Falando sobre o assunto na Uirapuru, o secretário de Agricultura do Estado, Giovani Feltes, declarou que essa lei regulamenta a comercialização da iguaria não só no Brasil, mas também no exterior. Ela é de autoria do deputado federal Alceu Moreira (MDB-RS) e de Zé Silva (SOLIDARIEDADE-MG). Na esteira disso, o governo do Rio Grande do Sul, através da indicação do governador Eduardo Leite, solicitou que se acelerasse um processo que já vinha em andamento desde 2016.
Esse processo foi realizado durante muitas etapas de forma acelerada, onde foram publicados diversos artigos científicos com resgate histórico em relação ao queijo colonial, a caracterização dos produtores e do produto, permitindo fazer assim um regulamento técnico de identidade e qualidade do alimento. Isso, conforme Feltes, agregará valor ao queijo colonial e dará segurança e certeza da forma como ele deve ser feito e quais são suas exigências, não só na forma que se produz, mas também no seu próprio formato e como o produto ser preservado para posteridade com um padrão.

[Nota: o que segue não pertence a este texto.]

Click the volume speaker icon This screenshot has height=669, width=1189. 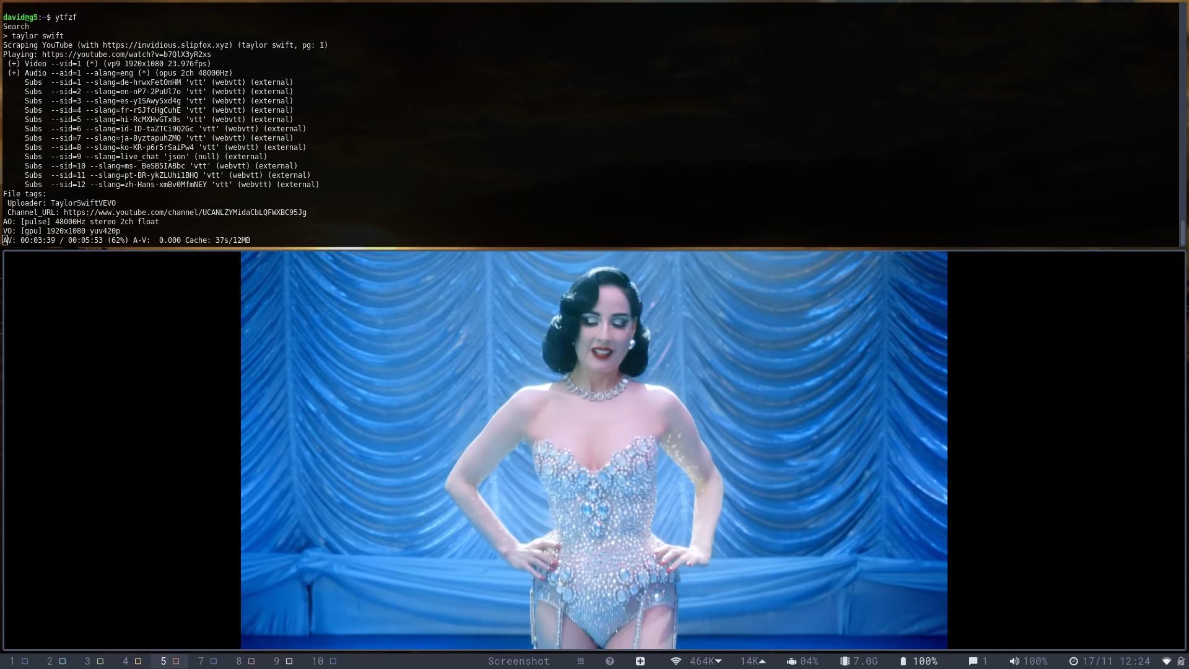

Ainda segundo o secretário, esse resgate histórico foi feito para mostrar condições que estabeleçam uma forma de fazer o queijo artesanal, definitivamente atestando quase como um selo de garantia de que o produto é colonial artesanal. Sendo artesanal, Feltes ressalta que, além de agregar valor, tanto produtores quanto clientes terão a certeza que as características do queijo estão preservadas e que ele foi feito com todo cuidado. Com isso, o produto vai conseguir atrair o mercado com maior facilidade e, de modo geral, terá seu gosto, jeito e forma padronizado com o que está no regulamento técnico de identidade e qualidade do queijo colonial.